Zahlen der Bundespolizei Mehr als die Hälfte aller Abschiebungen 2018 gescheitert

Sie leisteten Widerstand, waren unauffindbar oder krank: Etwa 57.000 Menschen sollten vergangenes Jahr aus Deutschland abgeschoben werden, knapp 31.000 Mal gelang das nicht.

Abschiebeflug (Archiv)
Patrick Seeger / DPA

Abschiebeflug (Archiv)


Mehr als jede zweite Abschiebung konnte im vergangenen Jahr nicht vollzogen werden, zeigt ein internes Papier der Bundespolizei. Etwa 57.000 Menschen hätten demnach abgeschoben werden sollen.

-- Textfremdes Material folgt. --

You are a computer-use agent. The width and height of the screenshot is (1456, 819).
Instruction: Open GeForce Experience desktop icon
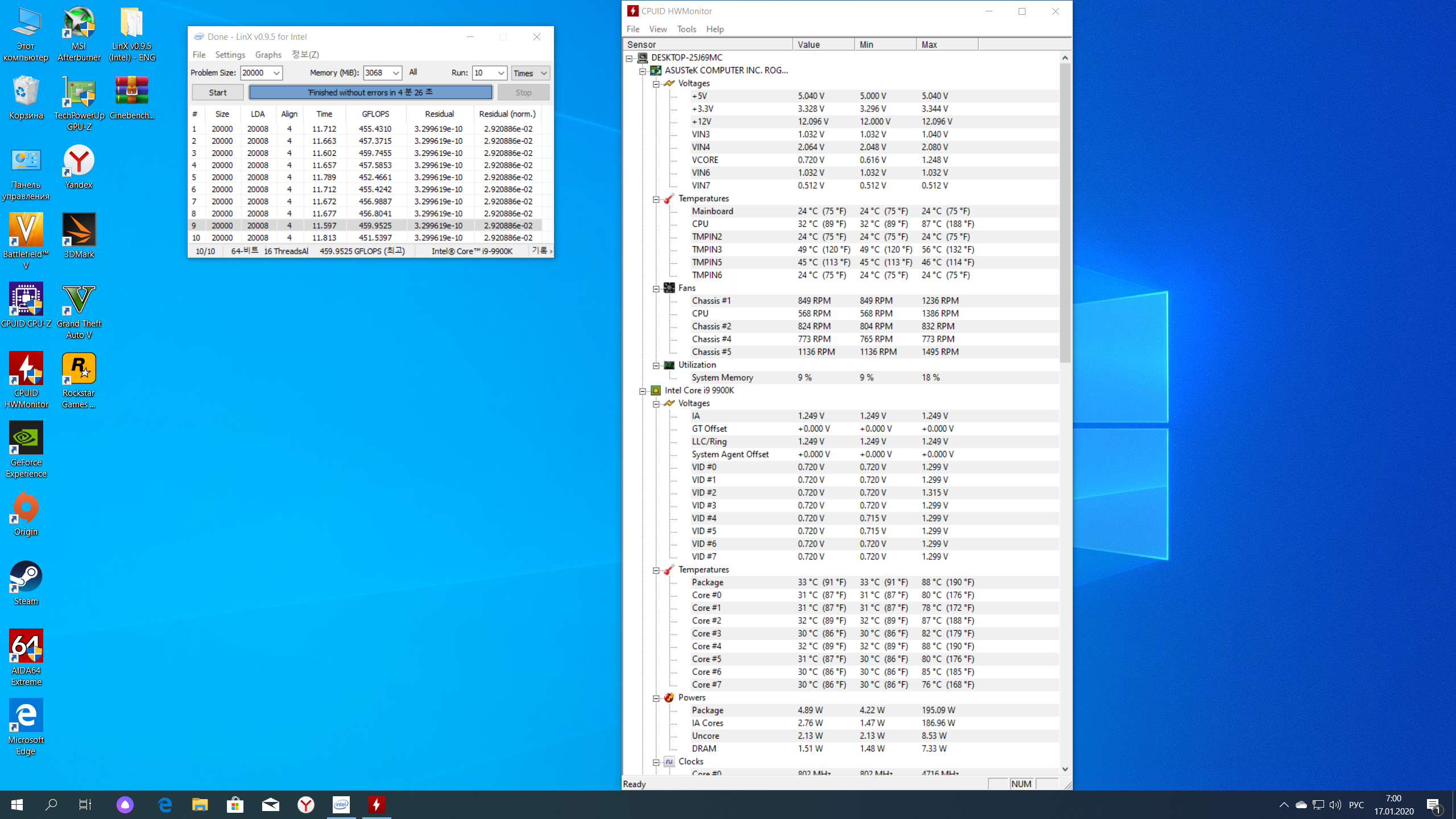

Erfolgt waren die Rückführungen aber nur bei 26.114, wie die Aufschlüsselung der Zahlen belegt, die auch dem SPIEGEL vorliegt.

Mehr als 7000 Mal sagten die Länder demnach mit der Bundespolizei vereinbarte Abschiebetermine am Tag des Flugs ab, etwa weil die Abzuschiebenden nicht auffindbar oder krank waren oder Papiere fehlten. 3220 Rückführungen mussten nach der Übergabe an die Bundespolizei abgebrochen werden, am häufigsten wegen "aktiv passiven Widerstands" der Migranten.

Der "Bild am Sonntag" sagte Innenminister Horst Seehofer (CSU) dazu, das sei "nicht akzeptabel". Er habe darüber auch mit Kanzlerin Angela Merkel gesprochen.

Über die gescheiterten knapp 31.000 Rückführungen hatte der SPIEGEL in Zusammenhang mit Seehofers sogenanntem "Geordnete-Rückkehr-Gesetz" bereits berichtet. Damit soll die Zahl erfolgreicher Abschiebungen in Zukunft erhöht werden.

"Ausreisegewahrsam" ohne Richterbeschluss soll nicht kommen

Das bisherige "rechtliche Instrumentarium" habe sich als "nicht effektiv genug erwiesen", heißt es darin. "Zwar wurden in den vergangenen Jahren viele Regelungen neu gefasst. Sie haben in der Praxis jedoch "nicht immer den gewünschten Erfolg bewirkt". An mehreren Stellen will Seehofer deshalb die Gesetze verschärfen.

Eine Einschränkung hat Seehofers Plan allerdings bereits erfahren. Die Idee eines "Ausreisegewahrsam", mit dem Ausländer vor einer anstehenden Abschiebung auch ohne richterliche Anordnung maximal zehn Tage festgehalten werden sollten, ist nach SPIEGEL-Informationen vom Tisch. Juristen im Innenministerium hätten ein "verfassungsrechtliches Risiko" darin erkannt, wenn der Richtervorbehalt gestrichen würde.